▶ **The problem**:
Word for word, set down every line of the entries below from the line with "Expand the Transform" to the line with "Task: Click the right", including both, and no other line.
Supplied data START
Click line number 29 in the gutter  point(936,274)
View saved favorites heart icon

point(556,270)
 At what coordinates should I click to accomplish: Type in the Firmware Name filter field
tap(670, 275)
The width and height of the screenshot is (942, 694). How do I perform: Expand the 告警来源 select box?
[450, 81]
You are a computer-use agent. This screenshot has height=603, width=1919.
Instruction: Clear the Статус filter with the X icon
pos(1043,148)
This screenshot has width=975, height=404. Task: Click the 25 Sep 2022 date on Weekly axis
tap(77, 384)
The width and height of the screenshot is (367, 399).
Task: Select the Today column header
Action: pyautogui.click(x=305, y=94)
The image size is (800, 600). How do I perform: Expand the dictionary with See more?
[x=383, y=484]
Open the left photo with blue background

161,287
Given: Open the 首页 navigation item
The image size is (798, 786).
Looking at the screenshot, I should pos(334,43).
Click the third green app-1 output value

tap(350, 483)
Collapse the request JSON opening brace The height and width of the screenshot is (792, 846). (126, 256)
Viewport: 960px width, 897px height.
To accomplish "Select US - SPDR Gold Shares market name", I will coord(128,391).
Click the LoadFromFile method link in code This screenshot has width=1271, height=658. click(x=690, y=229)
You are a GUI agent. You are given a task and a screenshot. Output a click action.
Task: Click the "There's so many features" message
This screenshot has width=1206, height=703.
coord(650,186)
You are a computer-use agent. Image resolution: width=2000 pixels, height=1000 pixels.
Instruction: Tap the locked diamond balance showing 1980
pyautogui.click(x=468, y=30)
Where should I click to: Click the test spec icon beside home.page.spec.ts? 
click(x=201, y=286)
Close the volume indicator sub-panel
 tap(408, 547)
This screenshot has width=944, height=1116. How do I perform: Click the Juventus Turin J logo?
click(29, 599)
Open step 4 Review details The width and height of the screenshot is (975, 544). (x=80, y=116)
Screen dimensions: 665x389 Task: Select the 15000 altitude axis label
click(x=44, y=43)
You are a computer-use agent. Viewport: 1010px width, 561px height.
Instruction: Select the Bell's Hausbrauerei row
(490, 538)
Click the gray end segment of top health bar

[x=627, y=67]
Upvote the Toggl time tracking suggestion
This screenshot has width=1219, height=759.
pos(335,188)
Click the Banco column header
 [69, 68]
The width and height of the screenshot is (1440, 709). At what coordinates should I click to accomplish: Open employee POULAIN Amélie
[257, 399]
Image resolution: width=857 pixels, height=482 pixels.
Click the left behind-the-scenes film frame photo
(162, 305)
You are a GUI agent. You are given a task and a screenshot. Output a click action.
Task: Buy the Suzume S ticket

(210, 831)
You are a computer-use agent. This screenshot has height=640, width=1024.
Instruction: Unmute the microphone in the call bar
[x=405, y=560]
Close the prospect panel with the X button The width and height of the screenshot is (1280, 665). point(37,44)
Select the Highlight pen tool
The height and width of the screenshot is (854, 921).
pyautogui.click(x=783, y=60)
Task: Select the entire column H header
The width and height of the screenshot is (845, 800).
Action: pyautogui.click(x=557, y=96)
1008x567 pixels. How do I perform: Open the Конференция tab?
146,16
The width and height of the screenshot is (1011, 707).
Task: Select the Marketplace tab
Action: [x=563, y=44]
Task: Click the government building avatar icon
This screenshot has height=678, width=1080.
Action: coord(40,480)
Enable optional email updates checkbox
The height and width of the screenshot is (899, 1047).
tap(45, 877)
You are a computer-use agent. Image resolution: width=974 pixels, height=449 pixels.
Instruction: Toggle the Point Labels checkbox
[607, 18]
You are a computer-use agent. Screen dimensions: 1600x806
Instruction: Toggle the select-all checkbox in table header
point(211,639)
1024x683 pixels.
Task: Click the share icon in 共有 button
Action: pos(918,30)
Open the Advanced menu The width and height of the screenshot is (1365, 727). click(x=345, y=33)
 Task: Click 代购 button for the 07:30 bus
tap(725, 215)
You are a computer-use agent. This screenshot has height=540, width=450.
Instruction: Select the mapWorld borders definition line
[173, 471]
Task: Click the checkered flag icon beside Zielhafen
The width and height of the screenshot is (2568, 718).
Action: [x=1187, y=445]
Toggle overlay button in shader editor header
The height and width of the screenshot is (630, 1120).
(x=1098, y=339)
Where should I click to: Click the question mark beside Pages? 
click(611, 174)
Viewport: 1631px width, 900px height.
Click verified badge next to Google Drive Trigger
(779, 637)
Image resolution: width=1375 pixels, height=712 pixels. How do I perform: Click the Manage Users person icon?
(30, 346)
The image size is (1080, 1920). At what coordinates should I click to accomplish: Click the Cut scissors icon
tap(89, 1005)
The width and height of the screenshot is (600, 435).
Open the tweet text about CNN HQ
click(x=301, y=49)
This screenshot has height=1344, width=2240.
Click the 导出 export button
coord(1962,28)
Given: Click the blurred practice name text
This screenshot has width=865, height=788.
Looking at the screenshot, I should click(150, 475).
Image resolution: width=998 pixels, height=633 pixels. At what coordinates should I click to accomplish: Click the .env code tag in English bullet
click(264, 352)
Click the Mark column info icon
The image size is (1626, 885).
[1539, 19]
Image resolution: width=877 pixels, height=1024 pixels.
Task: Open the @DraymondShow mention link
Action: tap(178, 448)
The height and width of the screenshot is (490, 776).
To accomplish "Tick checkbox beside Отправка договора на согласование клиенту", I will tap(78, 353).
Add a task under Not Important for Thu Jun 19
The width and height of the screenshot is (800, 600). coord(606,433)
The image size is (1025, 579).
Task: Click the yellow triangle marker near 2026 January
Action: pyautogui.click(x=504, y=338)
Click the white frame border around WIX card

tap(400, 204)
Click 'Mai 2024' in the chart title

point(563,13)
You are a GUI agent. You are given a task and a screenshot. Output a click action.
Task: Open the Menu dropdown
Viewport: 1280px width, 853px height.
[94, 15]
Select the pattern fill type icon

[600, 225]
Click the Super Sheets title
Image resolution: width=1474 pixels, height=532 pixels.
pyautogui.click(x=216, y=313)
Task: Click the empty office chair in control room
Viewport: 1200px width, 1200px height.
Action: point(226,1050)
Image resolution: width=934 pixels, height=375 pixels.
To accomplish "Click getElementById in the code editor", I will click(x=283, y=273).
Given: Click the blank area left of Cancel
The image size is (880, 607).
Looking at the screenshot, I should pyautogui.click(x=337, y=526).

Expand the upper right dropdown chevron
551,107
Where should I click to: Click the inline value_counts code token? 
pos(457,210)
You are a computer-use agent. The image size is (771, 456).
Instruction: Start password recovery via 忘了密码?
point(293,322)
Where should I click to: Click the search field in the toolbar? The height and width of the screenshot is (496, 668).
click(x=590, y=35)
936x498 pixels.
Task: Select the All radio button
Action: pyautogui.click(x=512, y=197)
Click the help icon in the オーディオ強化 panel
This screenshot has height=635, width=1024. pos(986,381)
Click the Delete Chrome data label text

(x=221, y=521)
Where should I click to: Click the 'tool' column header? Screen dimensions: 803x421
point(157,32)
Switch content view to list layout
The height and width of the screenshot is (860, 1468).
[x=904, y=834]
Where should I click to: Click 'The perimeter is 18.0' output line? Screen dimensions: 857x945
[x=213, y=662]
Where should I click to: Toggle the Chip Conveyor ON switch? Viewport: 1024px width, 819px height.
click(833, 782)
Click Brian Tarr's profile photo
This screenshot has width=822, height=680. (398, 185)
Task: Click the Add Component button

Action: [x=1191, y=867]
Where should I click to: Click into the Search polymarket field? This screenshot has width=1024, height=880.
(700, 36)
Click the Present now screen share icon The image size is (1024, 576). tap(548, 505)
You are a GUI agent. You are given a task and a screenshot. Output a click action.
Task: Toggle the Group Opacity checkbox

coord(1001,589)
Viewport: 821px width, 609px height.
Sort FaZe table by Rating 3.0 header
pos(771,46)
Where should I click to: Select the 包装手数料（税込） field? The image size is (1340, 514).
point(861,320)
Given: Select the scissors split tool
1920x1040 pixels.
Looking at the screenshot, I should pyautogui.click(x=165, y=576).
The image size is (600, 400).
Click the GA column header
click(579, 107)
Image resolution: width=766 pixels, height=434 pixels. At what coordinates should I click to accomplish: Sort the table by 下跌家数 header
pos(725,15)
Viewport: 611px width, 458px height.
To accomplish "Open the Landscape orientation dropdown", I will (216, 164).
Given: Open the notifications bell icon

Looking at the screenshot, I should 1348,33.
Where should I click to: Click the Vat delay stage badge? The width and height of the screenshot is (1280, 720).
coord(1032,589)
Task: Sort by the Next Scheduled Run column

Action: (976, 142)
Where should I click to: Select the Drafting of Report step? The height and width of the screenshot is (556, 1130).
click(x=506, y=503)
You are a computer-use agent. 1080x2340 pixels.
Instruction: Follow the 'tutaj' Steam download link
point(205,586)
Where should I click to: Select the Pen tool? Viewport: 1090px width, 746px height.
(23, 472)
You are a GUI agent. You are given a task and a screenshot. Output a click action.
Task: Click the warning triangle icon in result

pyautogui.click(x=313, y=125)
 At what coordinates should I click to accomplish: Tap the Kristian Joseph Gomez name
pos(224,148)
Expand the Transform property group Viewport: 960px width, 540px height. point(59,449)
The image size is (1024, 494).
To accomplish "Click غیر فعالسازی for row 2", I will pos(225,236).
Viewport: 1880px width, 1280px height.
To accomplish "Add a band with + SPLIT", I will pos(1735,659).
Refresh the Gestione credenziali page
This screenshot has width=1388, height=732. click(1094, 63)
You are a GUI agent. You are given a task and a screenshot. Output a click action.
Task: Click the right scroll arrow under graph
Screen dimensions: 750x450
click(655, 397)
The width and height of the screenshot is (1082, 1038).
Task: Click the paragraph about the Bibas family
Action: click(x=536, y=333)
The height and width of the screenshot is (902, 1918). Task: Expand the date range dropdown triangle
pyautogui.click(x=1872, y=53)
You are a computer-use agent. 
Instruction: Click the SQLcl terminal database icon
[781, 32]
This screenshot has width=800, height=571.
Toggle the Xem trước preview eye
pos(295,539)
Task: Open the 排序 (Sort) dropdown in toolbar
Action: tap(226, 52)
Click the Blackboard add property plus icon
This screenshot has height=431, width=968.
Supplied data END
▶ **Your solution**:
Expand the Transform property group Viewport: 960px width, 540px height. point(59,449)
The image size is (1024, 494).
To accomplish "Click غیر فعالسازی for row 2", I will pos(225,236).
Viewport: 1880px width, 1280px height.
To accomplish "Add a band with + SPLIT", I will pos(1735,659).
Refresh the Gestione credenziali page
This screenshot has width=1388, height=732. click(1094, 63)
You are a GUI agent. You are given a task and a screenshot. Output a click action.
Task: Click the right scroll arrow under graph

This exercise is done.